(TASK TO CARRY OUT)
Turn everything in the records from the line containing "Expand the SSL/TLS Service Profile dropdown" down to the line containing "(1214, 679)", both ends included, into a JSON list of strings, one string per line. Leave out blank lines.
=== DATA SECTION ===
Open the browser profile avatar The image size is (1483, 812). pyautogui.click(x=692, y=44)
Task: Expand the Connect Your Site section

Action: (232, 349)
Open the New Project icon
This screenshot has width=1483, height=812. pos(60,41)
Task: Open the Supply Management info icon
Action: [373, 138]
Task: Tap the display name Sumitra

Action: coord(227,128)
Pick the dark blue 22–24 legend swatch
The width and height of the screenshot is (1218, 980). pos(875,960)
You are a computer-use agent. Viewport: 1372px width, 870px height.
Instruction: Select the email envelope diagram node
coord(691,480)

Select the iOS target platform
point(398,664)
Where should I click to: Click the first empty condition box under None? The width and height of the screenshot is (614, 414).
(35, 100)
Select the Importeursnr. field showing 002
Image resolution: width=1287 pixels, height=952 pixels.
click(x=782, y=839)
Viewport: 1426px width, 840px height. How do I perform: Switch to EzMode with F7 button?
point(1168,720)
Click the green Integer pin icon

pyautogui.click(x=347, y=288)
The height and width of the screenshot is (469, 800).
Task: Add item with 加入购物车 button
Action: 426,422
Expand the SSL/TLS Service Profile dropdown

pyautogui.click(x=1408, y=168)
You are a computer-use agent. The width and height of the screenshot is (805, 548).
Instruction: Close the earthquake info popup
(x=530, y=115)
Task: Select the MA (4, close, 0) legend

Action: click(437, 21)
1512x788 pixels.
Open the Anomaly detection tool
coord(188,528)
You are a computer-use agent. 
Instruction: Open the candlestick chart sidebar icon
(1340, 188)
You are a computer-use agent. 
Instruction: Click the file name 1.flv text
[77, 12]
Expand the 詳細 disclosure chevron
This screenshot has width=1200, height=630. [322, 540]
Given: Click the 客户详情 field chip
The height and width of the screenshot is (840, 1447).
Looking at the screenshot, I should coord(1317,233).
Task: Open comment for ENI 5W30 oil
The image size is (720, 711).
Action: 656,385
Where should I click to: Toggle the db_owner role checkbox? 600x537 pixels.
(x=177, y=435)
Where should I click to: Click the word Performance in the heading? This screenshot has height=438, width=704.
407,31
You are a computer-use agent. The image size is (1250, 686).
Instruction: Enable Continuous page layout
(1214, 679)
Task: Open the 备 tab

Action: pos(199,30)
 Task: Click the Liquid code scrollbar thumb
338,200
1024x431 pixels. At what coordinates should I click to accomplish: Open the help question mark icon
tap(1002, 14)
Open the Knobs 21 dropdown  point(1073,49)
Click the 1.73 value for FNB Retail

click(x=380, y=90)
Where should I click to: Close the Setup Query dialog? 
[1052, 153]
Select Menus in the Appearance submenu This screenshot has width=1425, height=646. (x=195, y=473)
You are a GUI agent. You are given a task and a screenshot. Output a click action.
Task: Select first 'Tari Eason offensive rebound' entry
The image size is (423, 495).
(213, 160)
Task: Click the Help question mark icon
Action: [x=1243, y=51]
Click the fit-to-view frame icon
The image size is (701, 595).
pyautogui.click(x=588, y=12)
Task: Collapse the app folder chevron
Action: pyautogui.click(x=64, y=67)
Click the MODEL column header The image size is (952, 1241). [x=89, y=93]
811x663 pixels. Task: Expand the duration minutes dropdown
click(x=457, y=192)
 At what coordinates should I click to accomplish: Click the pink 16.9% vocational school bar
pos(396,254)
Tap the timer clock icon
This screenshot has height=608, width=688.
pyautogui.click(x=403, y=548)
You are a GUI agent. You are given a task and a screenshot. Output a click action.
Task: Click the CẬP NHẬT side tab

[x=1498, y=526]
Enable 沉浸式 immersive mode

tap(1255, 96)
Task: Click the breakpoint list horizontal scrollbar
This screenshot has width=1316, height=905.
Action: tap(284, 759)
===
(SOLUTION BELOW)
[
  "Expand the SSL/TLS Service Profile dropdown",
  "pyautogui.click(x=1408, y=168)",
  "You are a computer-use agent. The width and height of the screenshot is (805, 548).",
  "Instruction: Close the earthquake info popup",
  "(x=530, y=115)",
  "Task: Select the MA (4, close, 0) legend",
  "Action: click(437, 21)",
  "1512x788 pixels.",
  "Open the Anomaly detection tool",
  "coord(188,528)",
  "You are a computer-use agent. ",
  "Instruction: Open the candlestick chart sidebar icon",
  "(1340, 188)",
  "You are a computer-use agent. ",
  "Instruction: Click the file name 1.flv text",
  "[77, 12]",
  "Expand the 詳細 disclosure chevron",
  "This screenshot has width=1200, height=630. [322, 540]",
  "Given: Click the 客户详情 field chip",
  "The height and width of the screenshot is (840, 1447).",
  "Looking at the screenshot, I should coord(1317,233).",
  "Task: Open comment for ENI 5W30 oil",
  "The image size is (720, 711).",
  "Action: 656,385",
  "Where should I click to: Toggle the db_owner role checkbox? 600x537 pixels.",
  "(x=177, y=435)",
  "Where should I click to: Click the word Performance in the heading? This screenshot has height=438, width=704.",
  "407,31",
  "You are a computer-use agent. The image size is (1250, 686).",
  "Instruction: Enable Continuous page layout",
  "(1214, 679)"
]